Arbeitssicherheit

Landeskirchliche Beratungsstelle für Arbeitssicherheit und Gesundheitsschutz Außenstelle Görlitz

Zuständig für:

Kirchenkreis Cottbus, Kirchenkreis Niederlausitz, Kirchenkreis Senftenberg/Spremberg, Kirchenkreis Schlesische Oberlausitz

Zuständige Fachkraft für Arbeitssicherheit:

Frau Frenzel

Landeskirchliche Beratungsstelle für
Arbeitssicherheit und Gesundheitsschutz
Außenstelle Görlitz
Schlaurother Str. 11
02827 Görlitz

Telefon: 03581 – 744 251
Telefax: 03581 – 744 299
e-mail: M.Frenzel@ekbo.de

Landeskirchliche Beratungsstelle für Arbeitssicherheit und Gesundheitsschutz
Außenstelle Görlitz

Die Außenstelle Görlitz ist der Ansprechpartner für alle haupt- und ehrenamtlichen Mitarbeiterinnen und Mitarbeiter in den Kirchenkreisen Schlesische Oberlausitz, Senftenberg/Spremberg, Cottbus und Niederlausitz.
Die Ortskraft/Fachkraft für Arbeitssicherheit hat die Aufgabe, den Arbeitgeber und die Mitarbeiterinnen und Mitarbeiter zu allen Fragen beim Arbeitsschutz und bei der Unfallverhütung, der Arbeitssicherheit einschließlich der menschengerechten Gestaltung der Arbeit zu beraten und zu unterstützen.
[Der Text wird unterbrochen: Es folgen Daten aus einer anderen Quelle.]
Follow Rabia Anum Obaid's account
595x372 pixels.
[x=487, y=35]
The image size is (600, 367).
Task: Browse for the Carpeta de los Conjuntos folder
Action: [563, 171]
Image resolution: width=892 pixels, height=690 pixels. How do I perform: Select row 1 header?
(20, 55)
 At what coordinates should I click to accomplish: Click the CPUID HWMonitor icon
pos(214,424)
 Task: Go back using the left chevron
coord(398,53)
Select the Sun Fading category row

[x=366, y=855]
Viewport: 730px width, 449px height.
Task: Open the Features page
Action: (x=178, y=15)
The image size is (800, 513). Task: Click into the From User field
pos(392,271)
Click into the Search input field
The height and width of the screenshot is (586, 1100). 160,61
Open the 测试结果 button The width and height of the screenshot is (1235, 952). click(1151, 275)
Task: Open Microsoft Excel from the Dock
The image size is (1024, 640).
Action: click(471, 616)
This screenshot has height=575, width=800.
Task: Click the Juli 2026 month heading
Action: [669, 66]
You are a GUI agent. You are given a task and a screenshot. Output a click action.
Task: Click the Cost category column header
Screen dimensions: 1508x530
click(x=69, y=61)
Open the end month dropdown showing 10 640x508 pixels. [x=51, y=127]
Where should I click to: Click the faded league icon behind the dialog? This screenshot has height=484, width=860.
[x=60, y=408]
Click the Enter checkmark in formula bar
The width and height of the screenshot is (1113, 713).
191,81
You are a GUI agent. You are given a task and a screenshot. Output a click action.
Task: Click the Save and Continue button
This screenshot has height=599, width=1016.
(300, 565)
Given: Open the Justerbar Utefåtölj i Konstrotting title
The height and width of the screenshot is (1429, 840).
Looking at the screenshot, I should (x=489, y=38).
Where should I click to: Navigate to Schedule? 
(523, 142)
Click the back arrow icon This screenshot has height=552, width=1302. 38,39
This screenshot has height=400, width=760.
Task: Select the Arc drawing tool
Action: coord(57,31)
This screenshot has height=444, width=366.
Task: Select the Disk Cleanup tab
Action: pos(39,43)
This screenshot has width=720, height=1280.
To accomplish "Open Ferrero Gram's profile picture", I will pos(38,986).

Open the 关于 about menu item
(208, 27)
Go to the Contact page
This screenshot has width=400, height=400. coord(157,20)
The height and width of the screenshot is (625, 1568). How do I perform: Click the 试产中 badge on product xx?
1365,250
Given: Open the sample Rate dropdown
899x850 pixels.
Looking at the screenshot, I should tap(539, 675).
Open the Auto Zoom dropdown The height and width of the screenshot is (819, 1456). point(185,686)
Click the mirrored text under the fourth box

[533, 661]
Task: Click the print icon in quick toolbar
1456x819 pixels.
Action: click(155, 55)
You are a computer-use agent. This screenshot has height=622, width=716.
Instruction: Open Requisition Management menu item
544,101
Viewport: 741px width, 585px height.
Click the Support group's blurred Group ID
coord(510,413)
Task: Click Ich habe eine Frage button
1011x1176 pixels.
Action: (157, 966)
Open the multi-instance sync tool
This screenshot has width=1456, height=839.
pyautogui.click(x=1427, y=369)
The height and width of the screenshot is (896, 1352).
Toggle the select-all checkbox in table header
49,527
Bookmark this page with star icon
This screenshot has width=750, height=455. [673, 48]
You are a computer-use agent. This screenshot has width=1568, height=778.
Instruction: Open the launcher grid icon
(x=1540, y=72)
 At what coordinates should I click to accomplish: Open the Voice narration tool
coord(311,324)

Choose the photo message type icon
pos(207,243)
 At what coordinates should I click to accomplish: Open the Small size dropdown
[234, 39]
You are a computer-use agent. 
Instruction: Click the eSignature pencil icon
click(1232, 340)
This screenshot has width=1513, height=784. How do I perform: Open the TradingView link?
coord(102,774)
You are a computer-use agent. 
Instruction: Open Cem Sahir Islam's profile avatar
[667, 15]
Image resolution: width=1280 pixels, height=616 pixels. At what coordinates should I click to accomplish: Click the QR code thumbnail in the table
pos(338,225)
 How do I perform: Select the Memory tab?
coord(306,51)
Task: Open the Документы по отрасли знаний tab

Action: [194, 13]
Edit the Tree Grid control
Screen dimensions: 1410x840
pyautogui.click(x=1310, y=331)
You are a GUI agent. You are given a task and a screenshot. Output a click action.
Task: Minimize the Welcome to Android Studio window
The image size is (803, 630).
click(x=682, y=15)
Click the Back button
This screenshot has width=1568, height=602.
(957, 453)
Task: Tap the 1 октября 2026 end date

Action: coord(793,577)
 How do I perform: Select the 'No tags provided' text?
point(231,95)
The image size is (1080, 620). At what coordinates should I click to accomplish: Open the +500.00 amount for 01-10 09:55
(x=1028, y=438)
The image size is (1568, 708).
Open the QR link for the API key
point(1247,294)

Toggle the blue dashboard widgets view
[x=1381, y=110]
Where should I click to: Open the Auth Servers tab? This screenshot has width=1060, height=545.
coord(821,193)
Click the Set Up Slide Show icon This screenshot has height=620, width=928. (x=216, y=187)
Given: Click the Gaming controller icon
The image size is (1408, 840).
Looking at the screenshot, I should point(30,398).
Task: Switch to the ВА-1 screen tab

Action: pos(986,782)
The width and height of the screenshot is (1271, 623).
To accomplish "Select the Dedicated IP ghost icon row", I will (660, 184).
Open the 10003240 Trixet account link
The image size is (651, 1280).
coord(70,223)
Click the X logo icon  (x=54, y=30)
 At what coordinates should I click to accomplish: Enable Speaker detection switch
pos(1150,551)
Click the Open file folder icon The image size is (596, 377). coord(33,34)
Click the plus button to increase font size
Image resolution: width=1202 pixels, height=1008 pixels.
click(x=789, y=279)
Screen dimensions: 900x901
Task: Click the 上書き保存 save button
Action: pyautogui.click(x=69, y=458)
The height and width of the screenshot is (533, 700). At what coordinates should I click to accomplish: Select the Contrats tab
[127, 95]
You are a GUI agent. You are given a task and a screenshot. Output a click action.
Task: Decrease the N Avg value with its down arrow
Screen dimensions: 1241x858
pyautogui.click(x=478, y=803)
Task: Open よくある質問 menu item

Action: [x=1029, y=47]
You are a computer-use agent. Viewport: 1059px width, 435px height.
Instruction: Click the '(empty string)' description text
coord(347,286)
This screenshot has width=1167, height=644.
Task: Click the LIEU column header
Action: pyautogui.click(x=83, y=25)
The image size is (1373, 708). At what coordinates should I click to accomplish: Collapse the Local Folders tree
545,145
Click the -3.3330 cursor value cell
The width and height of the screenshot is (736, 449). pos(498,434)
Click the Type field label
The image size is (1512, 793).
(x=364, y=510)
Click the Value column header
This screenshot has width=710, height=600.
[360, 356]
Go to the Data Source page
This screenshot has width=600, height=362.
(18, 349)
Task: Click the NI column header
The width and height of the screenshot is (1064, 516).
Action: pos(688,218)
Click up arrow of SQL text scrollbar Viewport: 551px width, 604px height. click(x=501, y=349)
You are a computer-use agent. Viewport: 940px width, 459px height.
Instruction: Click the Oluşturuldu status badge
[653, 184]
Dazu gehört auch die Zusammenarbeit mit dem zuständigen Arbeitsmediziner.
Beratungs- und Unterstützungspflicht besteht auch gegenüber der Mitarbeitervertretung.

Insbesondere umfasst die Beratungs- und Unterstützungspflicht folgende Aufgabenkomplexe:

  • Durchführung von Ortsbegehungen und Beratung der kirchlichen Einrichtungen in Fragen des Arbeits- und Gesundheitsschutzes
  • Beratung kirchlicher Einrichtungen bei Veranstaltungen zu Themen des Arbeits- und Gesundheitsschutzes
  • Unterstützung bei der Durchführung von Gefährdungsbeurteilungen
  • Mitwirkung im Arbeitsschutzausschuss
  • Erfassung und Auswertung von Arbeitsunfällen

Weblinks

www.ekbo.de/wir/landeskirche/weitere-institutionen/landeskirchliche-beratungsstelle-fuer-arbeitssicherheit.html

www.efas-online.de

www.gda-portal.de

www.vbg.de

Arbeitsmaterialien zum Download

Wichtige Adressen Stand 10.12.2018.pdf

Auf dieser Seite finden Sie wichtige Adressen und Ansprechpartner speziell zum Thema Arbeitssicherheit und Gesundheitsschutz in den Ländern Sachsen und Brandenburg sowie für die Kirchenkreise Schlesische Oberlausitz, Cottbus, Senftenberg-Spremberg sowie Niederlausitz. Dazu gehören u. a. die Adressen der Berufsgenossenschaften, der Unfallkassen, Betriebsärzte sowie der zuständigen Orts-/Fachkraft.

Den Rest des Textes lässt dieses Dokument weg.